Taxonomic Key to Copicerus Species
1. — Frons with 2 black transverse bands (or large dark patches), contrasted with tan or pale brown at frontoclypeal suture and between black bands (at lower margin of compound eye); mesothorax tan medially, dark brown laterally Copicerus swartzi Stål
1′.— Frons variously brown speckled or dark dorsally and paler ventrally; mesothorax varied 2
2. — Prothorax often speckled brown and slightly to distinctly darker laterally; mesothorax bicolored, pale medially, darker laterally; frons variously speckled (sparsely to densely) C. irroratus Swartz
2′.— Pro- and mesothorax uniformly colored (except mesoscutellum may be paler); frons uniformly colored or speckled 3
3. — Frons uniformly colored; scutellum of mesothorax pale C. obscurus (Guérin-Méneville)

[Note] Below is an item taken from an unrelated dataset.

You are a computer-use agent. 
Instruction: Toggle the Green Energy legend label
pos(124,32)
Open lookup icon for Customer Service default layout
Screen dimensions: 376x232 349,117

3′.— Frons sparsely speckled dorsally, uniformly pale below level of compound eyes C. insignicornis Lethierry
The life histories of Copicerus species have never been investigated. Immatures are known (e.g., Bartlett 2014) but have not been investigated in vivo. Delphacids generally feed on graminoids (e.g., Poaceae, Juncaceae, and Cyperaceae), but some groups are associated with dicots such as Asteraceae (Wilson et al. 1994; Urban et al. 2010). However, the Asiracinae are the basal branch of Delphacidae (Urban et al. 2010) with uncertain plant associations. Within the Asiracini, reliable host associations are available only for the widespread Palearctic species Asiraca clavicornis (F.), which is polyphagous on dicots (Wilson et al. 1994; Nickel 2003). Our observation of C. irroratus on S. edule is consistent with the notion that Copicerus may also be associated with dicots, but it is unclear whether Copicerus was feeding or transient on Sechium. No clear host association has otherwise been made for any Copicerus species; it was not included in the planthopper host compilation by Wilson et al. (1994), and only 3 of 106 C. irroratus specimens in the TTCN database (TTCN 2014) provide host associations (namely, Carya sp., Juglandaceae in USA: Mississippi; Oryza sativa L., Poaceae in Mexico: Durango; and Poa, Poaceae in USA: Pennsylvania), providing a conflicting picture of possible host associations.
This report was partially supported by COLCIENCIAS (Grant No. 1127-569-34563, Contract RC No. 0006-2013) and Universidad de Caldas. We thank Don Fernando for the opportunity to develop our research on his farm, Oscar Betancourt for support with photography, and Lucimar Gomes Dias for the support of the Laboratorio de Colecciones Biológicas (Universidad de Caldas, Colombia). We also thank Hans Mejlon (UZIU) and Gunvi Lindberg (NHRS) for providing photographs of type specimens, and Thierry Bourgoin (MNHN) and Manfred Asche (ZMHB) for specimen loans, including the type specimen of A. insignicornis.